Problem -
Exactly as written, reproduce the lines from the beginning of the data through the line containing "The height and"; the pictures are not reproduced.

Saved entries:

──────

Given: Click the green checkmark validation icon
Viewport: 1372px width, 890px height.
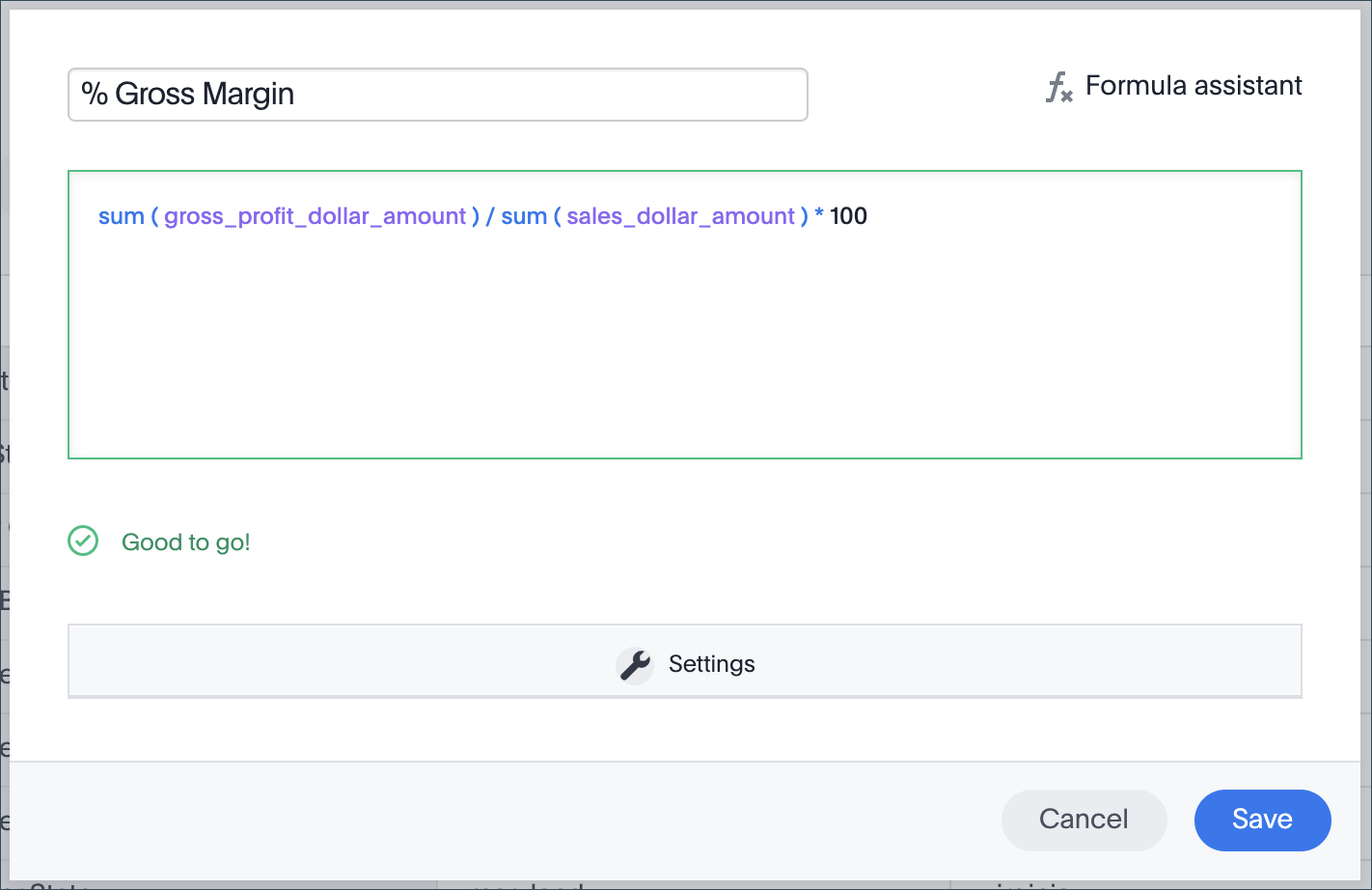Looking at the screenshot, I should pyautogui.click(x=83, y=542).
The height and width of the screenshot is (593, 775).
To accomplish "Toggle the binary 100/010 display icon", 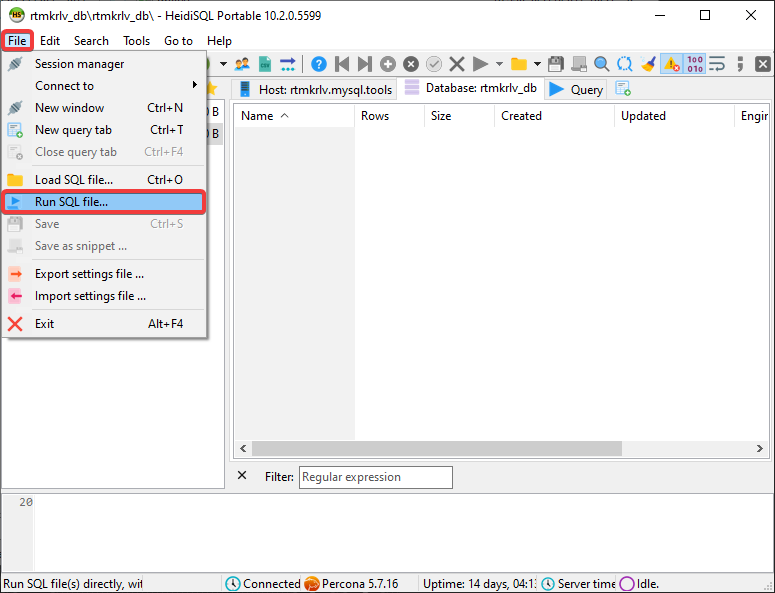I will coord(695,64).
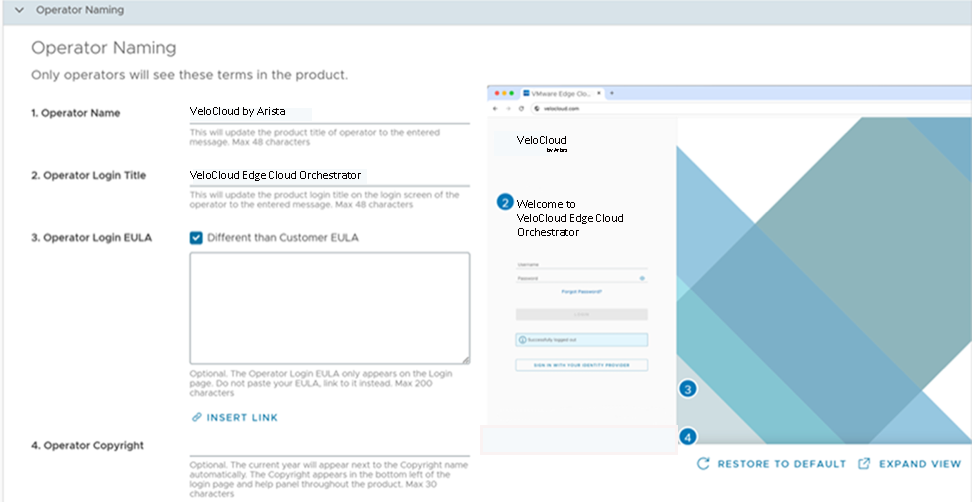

──────

Exercise answer -
Given: Click the green checkmark validation icon
Viewport: 1372px width, 890px height.
Looking at the screenshot, I should pyautogui.click(x=83, y=542).
The height and width of the screenshot is (593, 775).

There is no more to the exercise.